DATA FOR ANALYSIS:
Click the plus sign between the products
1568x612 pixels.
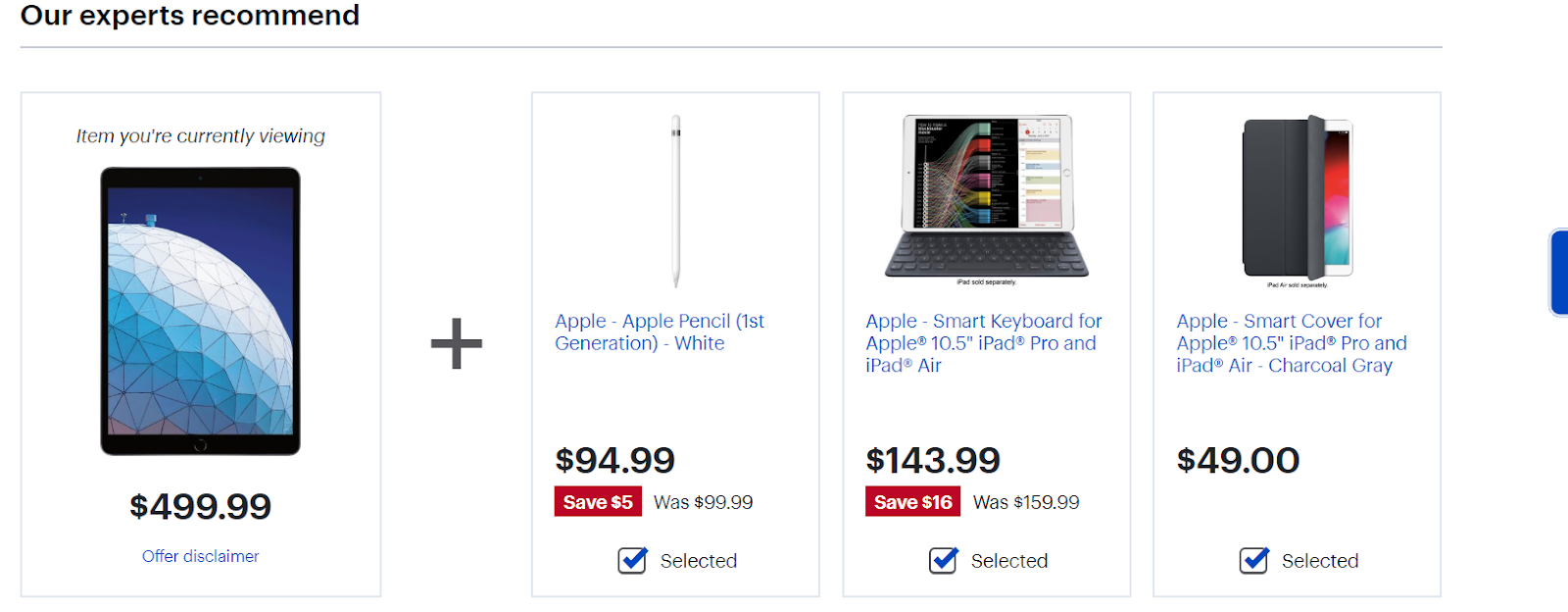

...

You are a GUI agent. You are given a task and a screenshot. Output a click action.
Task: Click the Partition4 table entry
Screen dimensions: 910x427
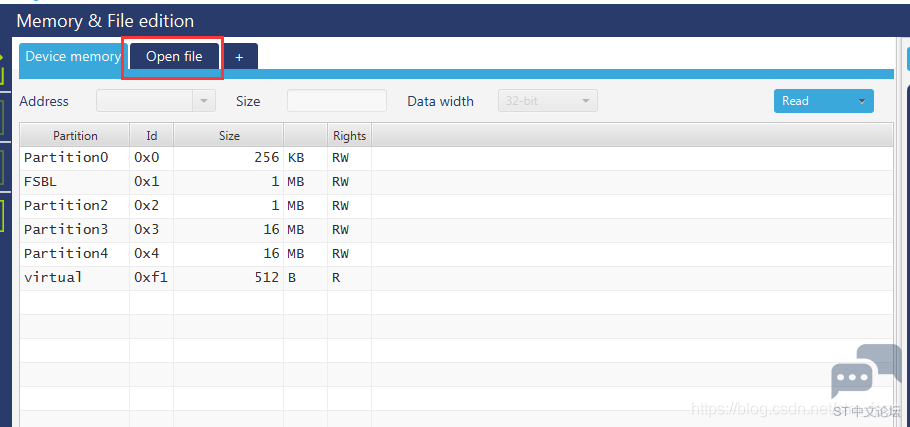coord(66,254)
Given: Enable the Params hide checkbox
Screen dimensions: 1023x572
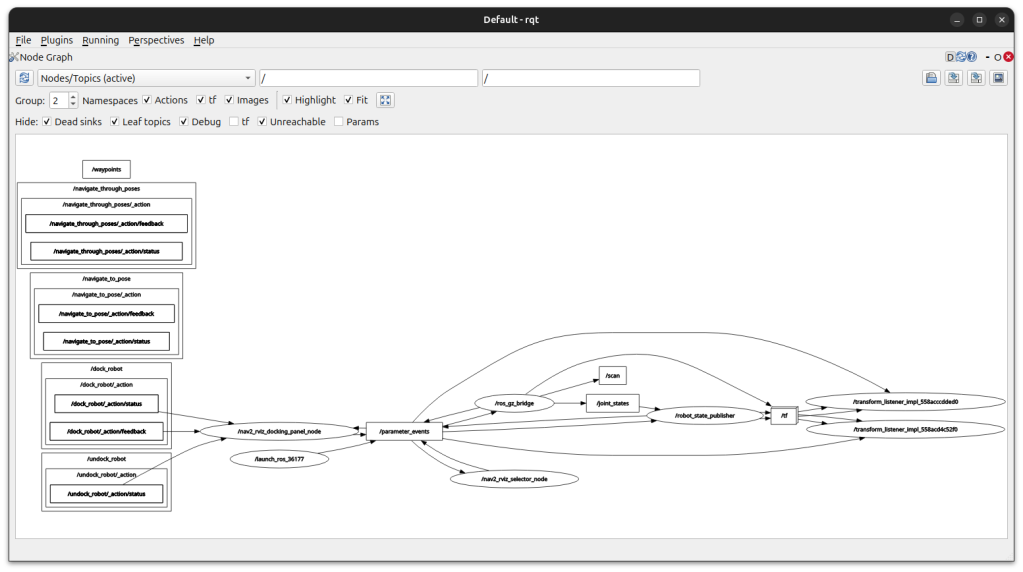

PROBLEM TO WORK ON:
Print from the line containing "Task: Click the Partition4 table entry" through the line containing "Screen dimensions: 1023x572" in the data above, exactly as the lines stand, and omit every picture.

RESULT OF THE TASK:
Task: Click the Partition4 table entry
Screen dimensions: 910x427
coord(66,254)
Given: Enable the Params hide checkbox
Screen dimensions: 1023x572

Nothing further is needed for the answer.